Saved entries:
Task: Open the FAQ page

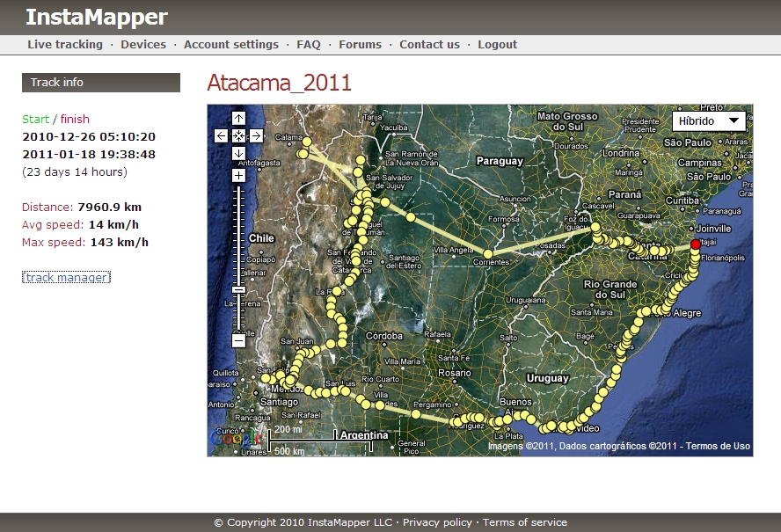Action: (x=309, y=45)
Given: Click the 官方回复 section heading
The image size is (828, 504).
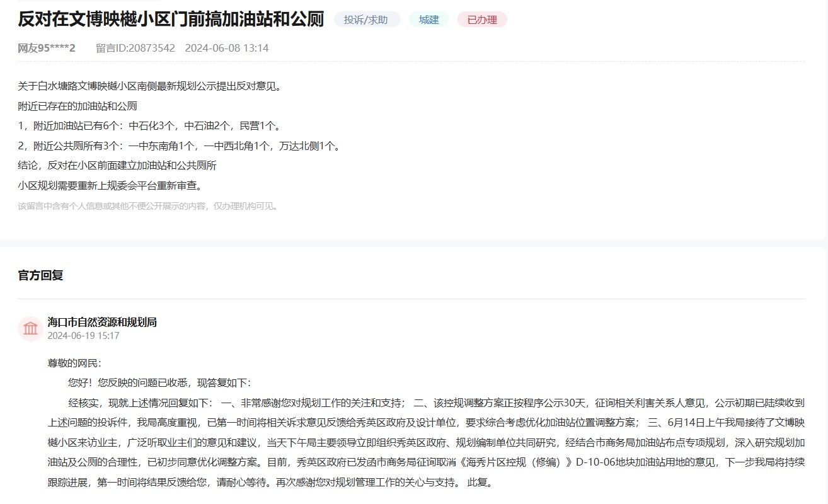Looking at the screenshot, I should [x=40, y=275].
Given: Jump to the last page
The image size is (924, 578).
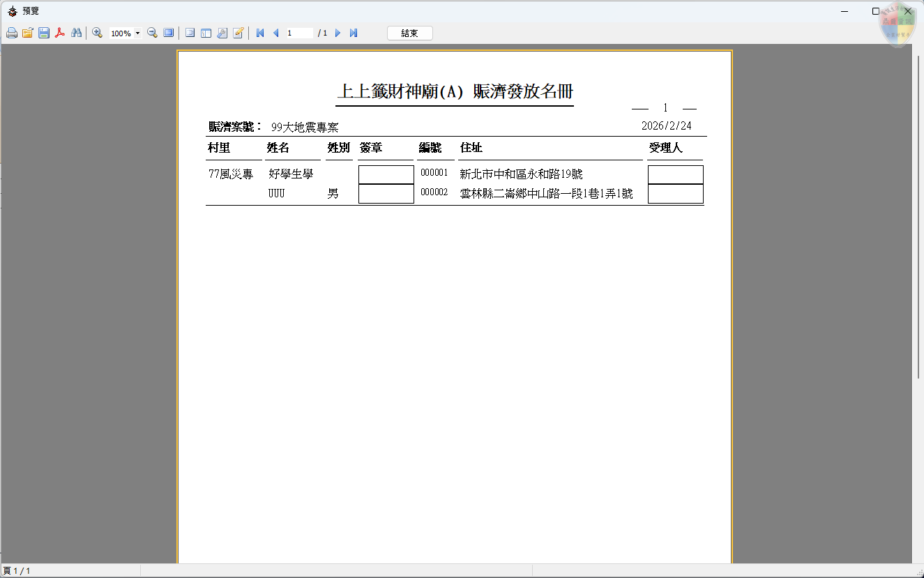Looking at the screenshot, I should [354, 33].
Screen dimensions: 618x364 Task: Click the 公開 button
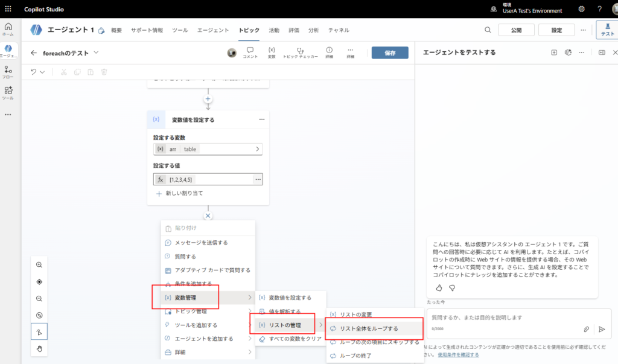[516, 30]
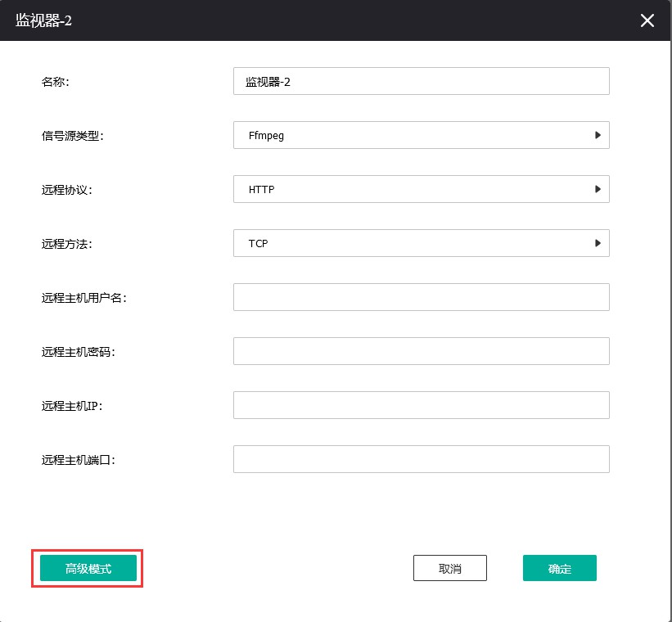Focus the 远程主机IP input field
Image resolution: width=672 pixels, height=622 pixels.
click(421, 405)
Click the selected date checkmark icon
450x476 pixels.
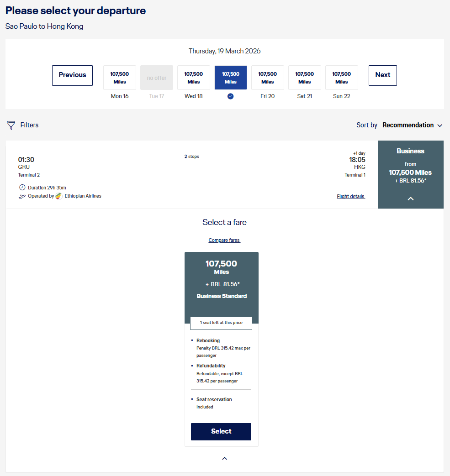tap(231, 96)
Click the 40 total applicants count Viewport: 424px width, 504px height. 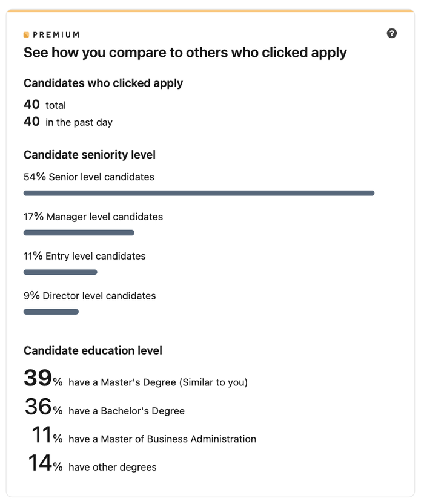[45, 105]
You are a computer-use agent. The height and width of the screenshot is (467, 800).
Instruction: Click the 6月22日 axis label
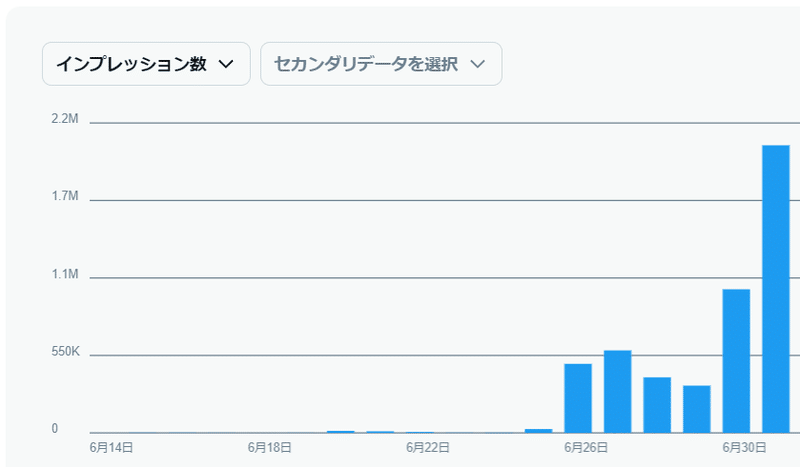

REQUIRED WORK: Show, from the records above, every line that includes "Given".

EXERCISE RESULT:
Given: Click the 官方回复 section heading
Given: Jump to the last page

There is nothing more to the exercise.